De acordo com Souza (2013), ao passar por um estresse traumático que ameaça a própria vida ou desperta fortes emoções, o indivíduo tende a reagir de três formas: lutar, fugir ou congelar diante do perigo. Essa última resposta, o congelamento, é uma reação comum em situações de violência doméstica, quando a mulher, diante do medo e da desestruturação emocional, sente-se paralisada e incapaz de agir. Contudo, esse estado não se encerra no momento da agressão: ele pode se estender para o período posterior, quando a mulher, ao romper o vínculo violento, se vê diante de um novo cenário de instabilidade, preconceito e solidão.

A travessia que se inicia após a ruptura é marcada por dores físicas e psicológicas que não cessam com o afastamento do agressor. Ao contrário, é nesse momento que muitas mulheres passam a enfrentar novos tipos de violência, simbólica, institucional e social, manifestadas nos olhares de desconfiança, nos julgamentos morais e na negligência das redes de apoio. A perda da esperança, a culpa internalizada e o medo do fracasso repercutem não apenas sobre a própria saúde mental da mulher, mas também sobre a formação emocional de seus filhos e na possibilidade de estabelecer vínculos afetivos saudáveis no futuro.

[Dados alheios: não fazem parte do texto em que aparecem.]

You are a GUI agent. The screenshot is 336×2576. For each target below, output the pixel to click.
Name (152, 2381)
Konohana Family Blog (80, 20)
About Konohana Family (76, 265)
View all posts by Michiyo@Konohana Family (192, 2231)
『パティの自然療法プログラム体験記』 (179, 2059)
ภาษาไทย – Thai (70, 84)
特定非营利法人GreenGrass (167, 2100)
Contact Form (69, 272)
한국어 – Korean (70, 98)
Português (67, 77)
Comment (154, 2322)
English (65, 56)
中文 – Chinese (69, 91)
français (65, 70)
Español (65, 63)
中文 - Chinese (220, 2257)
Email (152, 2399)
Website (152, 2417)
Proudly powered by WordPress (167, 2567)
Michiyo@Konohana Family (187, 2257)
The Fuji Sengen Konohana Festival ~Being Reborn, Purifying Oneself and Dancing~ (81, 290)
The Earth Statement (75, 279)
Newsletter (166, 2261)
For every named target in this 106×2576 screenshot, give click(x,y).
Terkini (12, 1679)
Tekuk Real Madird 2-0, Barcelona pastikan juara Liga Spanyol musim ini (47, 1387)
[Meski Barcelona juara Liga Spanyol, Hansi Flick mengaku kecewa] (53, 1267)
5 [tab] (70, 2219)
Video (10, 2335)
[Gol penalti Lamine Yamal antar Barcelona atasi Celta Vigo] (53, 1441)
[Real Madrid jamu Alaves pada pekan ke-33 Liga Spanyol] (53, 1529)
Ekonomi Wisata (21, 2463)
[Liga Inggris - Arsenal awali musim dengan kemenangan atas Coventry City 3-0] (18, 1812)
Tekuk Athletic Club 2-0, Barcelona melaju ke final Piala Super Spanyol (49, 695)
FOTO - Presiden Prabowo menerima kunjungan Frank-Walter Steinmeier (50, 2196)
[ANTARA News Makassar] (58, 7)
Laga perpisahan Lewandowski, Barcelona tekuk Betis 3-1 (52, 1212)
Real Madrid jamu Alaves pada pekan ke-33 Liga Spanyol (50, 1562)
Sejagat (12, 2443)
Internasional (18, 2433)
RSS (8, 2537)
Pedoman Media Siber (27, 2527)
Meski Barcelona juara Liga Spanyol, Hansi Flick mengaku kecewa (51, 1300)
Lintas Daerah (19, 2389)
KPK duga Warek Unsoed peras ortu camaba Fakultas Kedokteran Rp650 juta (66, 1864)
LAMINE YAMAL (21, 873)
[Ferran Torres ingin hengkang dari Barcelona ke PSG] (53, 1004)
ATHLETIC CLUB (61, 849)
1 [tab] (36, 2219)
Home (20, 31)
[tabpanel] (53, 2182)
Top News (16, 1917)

Ao refletir sobre a violência sob uma perspectiva sistêmica, Sant’Anna e Penso (2016) enfatizam a importância de se considerar os valores socioculturais que moldam as relações familiares. Esses valores, ainda amplamente estruturados sobre bases patriarcais e machistas, como observa Balbinotti (2018), sustentam uma lógica hierárquica que posiciona o homem como figura de autoridade e a mulher como dependente, submissa e emocionalmente responsável pela estabilidade da família. Dentro desse cenário, a mulher que decide romper com o ciclo de violência desafia uma estrutura social que historicamente a ensina a permanecer, a suportar e a se sacrificar.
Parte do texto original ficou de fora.